Par ailleurs, nous constatons que les journées d’action ponctuelles ne réussissent pas à faire reculer le gouvernement, mais que les lycéens, par un mouvement de grève continu, ont réussi à faire reculer Darcos. Pour notre part, nous appelons les salariés et la population havraise à participer au blocage économique de la ville, le 10 février.
Aussi, nous demandons à ce collectif national de préparer un mouvement “tous ensemble”, reconductible, avec un calendrier d’échéances clair, seul moyen de faire plier ce gouvernement. »
* Paru dans Rouge n° 2285, 05/02/2009.
INTERSYNDICALE : Service minimum
Mardi 3 février, Sarkozy a encore coupé court à toute « relance » de la consommation (sous-entendu : des salaires). Dans un conflit social, il existe une manière de « parler » en négociant, mais c’est précisément ce que Sarkozy ne veut pas. Ce serait, pour lui, perdre la face. Donc, au besoin, il change la donne.
Dans ces conditions, le communiqué du 2 février des huit organisations syndicales (CFDT, CGC, CFTC, CGT, FSU, FO, Solidaires, Unsa), en reportant le débat sur les suites du 29 janvier après l’intervention télévisée du chef de l’État, se place sur un terrain glissant.
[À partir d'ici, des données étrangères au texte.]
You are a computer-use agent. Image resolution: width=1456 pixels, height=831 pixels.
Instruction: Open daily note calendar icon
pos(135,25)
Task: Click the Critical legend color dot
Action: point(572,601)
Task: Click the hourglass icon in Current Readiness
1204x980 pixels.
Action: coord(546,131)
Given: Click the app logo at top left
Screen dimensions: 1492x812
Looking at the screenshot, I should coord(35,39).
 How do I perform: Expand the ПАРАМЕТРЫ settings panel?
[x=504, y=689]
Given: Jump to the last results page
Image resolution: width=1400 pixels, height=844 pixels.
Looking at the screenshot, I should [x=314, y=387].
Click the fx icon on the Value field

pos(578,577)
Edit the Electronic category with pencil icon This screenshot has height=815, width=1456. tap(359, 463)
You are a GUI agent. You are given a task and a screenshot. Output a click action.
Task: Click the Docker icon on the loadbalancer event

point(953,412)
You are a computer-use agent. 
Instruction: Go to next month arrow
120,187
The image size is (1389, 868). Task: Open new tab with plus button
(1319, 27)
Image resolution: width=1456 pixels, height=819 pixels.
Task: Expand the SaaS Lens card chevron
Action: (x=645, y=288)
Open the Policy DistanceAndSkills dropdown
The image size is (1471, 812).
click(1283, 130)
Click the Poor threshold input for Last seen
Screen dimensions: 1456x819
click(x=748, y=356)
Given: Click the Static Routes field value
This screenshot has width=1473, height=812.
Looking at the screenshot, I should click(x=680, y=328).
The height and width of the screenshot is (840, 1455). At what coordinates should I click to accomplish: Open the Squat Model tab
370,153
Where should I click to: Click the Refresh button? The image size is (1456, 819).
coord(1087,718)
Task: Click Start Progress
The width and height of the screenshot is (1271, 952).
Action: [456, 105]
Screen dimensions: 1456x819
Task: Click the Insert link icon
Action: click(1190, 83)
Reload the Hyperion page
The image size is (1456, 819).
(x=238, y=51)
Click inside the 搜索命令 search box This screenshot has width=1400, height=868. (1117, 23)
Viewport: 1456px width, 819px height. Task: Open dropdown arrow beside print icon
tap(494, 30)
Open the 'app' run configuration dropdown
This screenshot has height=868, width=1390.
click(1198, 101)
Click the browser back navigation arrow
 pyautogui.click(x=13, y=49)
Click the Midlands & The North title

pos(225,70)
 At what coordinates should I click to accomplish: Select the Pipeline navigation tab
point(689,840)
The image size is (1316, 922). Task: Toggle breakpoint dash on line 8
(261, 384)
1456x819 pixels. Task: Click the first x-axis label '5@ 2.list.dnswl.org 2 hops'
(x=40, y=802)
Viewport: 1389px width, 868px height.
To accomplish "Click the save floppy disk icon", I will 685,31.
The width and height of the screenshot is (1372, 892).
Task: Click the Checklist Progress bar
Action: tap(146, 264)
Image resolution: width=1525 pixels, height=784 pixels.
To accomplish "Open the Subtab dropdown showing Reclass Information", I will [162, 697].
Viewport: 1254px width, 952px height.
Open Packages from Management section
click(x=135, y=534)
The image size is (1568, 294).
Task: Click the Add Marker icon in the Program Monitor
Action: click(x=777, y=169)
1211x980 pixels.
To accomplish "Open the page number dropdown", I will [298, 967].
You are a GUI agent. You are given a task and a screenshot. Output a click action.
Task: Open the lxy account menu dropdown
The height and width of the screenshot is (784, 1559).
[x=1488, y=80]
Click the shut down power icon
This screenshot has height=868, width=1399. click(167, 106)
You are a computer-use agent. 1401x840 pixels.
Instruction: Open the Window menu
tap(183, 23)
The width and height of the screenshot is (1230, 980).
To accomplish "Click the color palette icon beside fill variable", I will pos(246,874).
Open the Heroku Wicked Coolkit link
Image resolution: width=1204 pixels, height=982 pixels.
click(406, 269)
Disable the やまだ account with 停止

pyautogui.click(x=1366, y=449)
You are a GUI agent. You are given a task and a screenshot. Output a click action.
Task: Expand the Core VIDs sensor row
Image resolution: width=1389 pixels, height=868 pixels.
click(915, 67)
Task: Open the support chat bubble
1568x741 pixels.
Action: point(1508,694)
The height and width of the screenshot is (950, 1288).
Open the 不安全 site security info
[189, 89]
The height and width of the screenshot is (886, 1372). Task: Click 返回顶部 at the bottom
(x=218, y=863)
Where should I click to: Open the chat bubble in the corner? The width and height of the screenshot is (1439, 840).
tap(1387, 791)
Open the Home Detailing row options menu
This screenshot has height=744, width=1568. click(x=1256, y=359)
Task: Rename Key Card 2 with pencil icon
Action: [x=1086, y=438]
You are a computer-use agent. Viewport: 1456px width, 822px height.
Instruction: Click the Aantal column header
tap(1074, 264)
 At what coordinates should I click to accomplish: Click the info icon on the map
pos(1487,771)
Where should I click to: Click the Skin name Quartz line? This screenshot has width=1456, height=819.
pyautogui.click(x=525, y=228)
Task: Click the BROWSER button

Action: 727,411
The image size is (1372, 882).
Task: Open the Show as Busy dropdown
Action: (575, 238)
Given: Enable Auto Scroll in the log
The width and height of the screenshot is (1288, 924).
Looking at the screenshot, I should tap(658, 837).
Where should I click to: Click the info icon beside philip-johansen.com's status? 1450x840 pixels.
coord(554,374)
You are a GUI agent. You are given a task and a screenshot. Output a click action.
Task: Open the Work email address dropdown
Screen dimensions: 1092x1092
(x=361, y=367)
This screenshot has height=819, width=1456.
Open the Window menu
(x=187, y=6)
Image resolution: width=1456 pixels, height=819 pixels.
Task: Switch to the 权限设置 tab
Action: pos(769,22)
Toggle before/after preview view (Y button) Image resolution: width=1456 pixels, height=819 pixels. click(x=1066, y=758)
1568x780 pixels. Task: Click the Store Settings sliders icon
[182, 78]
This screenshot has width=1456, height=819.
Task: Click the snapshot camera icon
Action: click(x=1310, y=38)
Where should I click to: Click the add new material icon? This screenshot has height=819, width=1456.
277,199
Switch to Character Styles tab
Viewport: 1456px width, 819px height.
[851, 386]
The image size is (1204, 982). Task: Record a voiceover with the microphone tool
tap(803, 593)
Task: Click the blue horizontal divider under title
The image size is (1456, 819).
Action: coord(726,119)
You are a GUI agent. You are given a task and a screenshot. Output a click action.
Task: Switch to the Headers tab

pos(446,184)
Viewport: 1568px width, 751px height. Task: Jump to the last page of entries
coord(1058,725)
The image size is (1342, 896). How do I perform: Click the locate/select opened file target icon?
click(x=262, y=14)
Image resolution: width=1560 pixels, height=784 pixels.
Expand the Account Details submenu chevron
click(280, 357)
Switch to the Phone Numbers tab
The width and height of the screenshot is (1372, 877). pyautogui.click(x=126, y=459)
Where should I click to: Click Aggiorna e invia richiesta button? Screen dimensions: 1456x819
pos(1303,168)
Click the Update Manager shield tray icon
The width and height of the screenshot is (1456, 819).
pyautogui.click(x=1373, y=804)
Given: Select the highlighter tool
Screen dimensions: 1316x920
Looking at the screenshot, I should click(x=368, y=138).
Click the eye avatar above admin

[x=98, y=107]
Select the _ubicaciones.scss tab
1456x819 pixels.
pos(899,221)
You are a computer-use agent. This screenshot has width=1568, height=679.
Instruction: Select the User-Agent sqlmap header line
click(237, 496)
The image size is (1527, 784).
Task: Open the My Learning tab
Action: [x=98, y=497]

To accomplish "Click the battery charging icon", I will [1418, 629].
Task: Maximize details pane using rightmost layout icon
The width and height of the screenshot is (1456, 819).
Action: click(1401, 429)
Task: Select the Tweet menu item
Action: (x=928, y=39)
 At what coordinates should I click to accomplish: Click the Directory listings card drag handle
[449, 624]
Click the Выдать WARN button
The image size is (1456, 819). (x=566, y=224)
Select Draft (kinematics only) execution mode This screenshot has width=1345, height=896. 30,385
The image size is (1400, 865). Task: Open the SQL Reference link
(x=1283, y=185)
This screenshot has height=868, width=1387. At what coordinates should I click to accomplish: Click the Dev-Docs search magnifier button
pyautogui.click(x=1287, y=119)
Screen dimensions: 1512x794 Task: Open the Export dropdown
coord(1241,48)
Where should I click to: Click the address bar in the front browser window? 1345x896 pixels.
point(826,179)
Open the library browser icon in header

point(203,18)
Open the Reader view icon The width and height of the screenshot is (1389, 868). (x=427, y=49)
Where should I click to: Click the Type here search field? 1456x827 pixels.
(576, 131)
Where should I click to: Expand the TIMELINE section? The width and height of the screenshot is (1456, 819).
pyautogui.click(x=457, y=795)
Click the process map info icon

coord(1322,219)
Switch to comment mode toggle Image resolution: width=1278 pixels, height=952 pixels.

Les organisations prennent le risque de laisser Sarkozy changer de pied, même si des responsables syndicaux avertissent qu’ils refusent de « se laisser balader » (Gérard Aschieri, FSU).
Certes, l’ampleur du 29 janvier ne décrète pas, ipso facto, sous quelles formes il convient de proposer une suite interprofessionnelle à la hauteur des enjeux. Les précédents mouvements d’ampleur (1995, 2003, 2006) s’affrontaient à des projets précis. Il s’agit, cette fois, de s’affronter à la totalité d’une politique, et le syndicalisme n’y est pas prêt. La plateforme du 5 janvier a une certaine cohérence, qui n’est pas du tout celle du gouvernement, en dépit de son imprécision. Mais des propositions habiles de concertation point par point pourraient la désarticuler.
Donner des suites au 29 janvier devrait commencer par soutenir confédéralement les mobilisations en cours, pour en assurer le succès et en assumer politiquement toute la portée : les enseignants et les jeunes contre les décrets Pécresse et les plans Darcos, les hospitaliers contre la loi Bachelot, les salariés de l’automobile et les sous-traitants contre les licenciements, la population de Guadeloupe contre la vie chère. Or, il n’y a rien de tout cela dans la déclaration intersyndicale.
Certaines organisations auraient souhaité aller plus loin. Mais tout le monde tient, à juste titre, à garder le front commun. Le succès du 29 janvier impose une organisation plus soudée du front unitaire. Mais il impose aussi, de manière indissociable, la nécessité de lieux de débats publics intersyndicaux, dans toutes les régions, pour approfondir les revendications alternatives.
Dominique Mezzi
* Paru dans Rouge n° 2285, 05/02/2009.